## What you should do
Retype the data exactly. Spelling and punctuation stay as they are.

______________________________

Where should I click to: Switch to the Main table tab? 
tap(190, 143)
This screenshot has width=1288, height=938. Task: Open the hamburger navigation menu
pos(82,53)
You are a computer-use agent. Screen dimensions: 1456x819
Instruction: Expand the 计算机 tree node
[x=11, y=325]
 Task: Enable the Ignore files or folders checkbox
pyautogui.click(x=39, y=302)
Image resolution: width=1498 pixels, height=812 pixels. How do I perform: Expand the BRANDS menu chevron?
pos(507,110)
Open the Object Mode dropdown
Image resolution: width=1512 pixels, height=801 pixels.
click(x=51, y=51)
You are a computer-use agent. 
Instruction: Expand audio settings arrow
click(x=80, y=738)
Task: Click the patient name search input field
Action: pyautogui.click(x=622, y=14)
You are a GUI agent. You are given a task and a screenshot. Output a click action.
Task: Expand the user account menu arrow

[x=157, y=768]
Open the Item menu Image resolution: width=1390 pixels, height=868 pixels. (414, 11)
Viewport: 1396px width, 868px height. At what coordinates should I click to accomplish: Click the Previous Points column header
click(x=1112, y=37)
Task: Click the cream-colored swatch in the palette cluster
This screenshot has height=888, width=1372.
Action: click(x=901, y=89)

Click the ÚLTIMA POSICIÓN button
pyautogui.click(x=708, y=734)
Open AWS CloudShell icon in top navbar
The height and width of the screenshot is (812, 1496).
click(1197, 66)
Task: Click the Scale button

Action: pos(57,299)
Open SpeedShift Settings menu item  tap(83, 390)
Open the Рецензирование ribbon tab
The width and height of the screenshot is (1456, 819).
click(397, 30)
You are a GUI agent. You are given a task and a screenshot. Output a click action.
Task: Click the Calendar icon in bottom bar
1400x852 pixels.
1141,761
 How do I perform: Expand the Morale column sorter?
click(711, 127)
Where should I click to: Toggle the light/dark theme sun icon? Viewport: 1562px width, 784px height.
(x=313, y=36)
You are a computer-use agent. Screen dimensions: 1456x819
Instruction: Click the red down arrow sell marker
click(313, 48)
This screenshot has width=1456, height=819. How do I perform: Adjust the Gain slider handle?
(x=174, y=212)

______________________________

## Task result
Where should I click to: Switch to the Main table tab? 
tap(190, 143)
This screenshot has width=1288, height=938. Task: Open the hamburger navigation menu
pos(82,53)
You are a computer-use agent. Screen dimensions: 1456x819
Instruction: Expand the 计算机 tree node
[x=11, y=325]
 Task: Enable the Ignore files or folders checkbox
pyautogui.click(x=39, y=302)
Image resolution: width=1498 pixels, height=812 pixels. How do I perform: Expand the BRANDS menu chevron?
pos(507,110)
Open the Object Mode dropdown
Image resolution: width=1512 pixels, height=801 pixels.
click(x=51, y=51)
You are a computer-use agent. 
Instruction: Expand audio settings arrow
click(x=80, y=738)
Task: Click the patient name search input field
Action: pyautogui.click(x=622, y=14)
You are a GUI agent. You are given a task and a screenshot. Output a click action.
Task: Expand the user account menu arrow

[x=157, y=768]
Open the Item menu Image resolution: width=1390 pixels, height=868 pixels. (414, 11)
Viewport: 1396px width, 868px height. At what coordinates should I click to accomplish: Click the Previous Points column header
click(x=1112, y=37)
Task: Click the cream-colored swatch in the palette cluster
This screenshot has height=888, width=1372.
Action: click(x=901, y=89)

Click the ÚLTIMA POSICIÓN button
pyautogui.click(x=708, y=734)
Open AWS CloudShell icon in top navbar
The height and width of the screenshot is (812, 1496).
click(1197, 66)
Task: Click the Scale button

Action: pos(57,299)
Open SpeedShift Settings menu item  tap(83, 390)
Open the Рецензирование ribbon tab
The width and height of the screenshot is (1456, 819).
click(397, 30)
You are a GUI agent. You are given a task and a screenshot. Output a click action.
Task: Click the Calendar icon in bottom bar
1400x852 pixels.
1141,761
 How do I perform: Expand the Morale column sorter?
click(711, 127)
Where should I click to: Toggle the light/dark theme sun icon? Viewport: 1562px width, 784px height.
(x=313, y=36)
You are a computer-use agent. Screen dimensions: 1456x819
Instruction: Click the red down arrow sell marker
click(313, 48)
This screenshot has width=1456, height=819. How do I perform: Adjust the Gain slider handle?
(x=174, y=212)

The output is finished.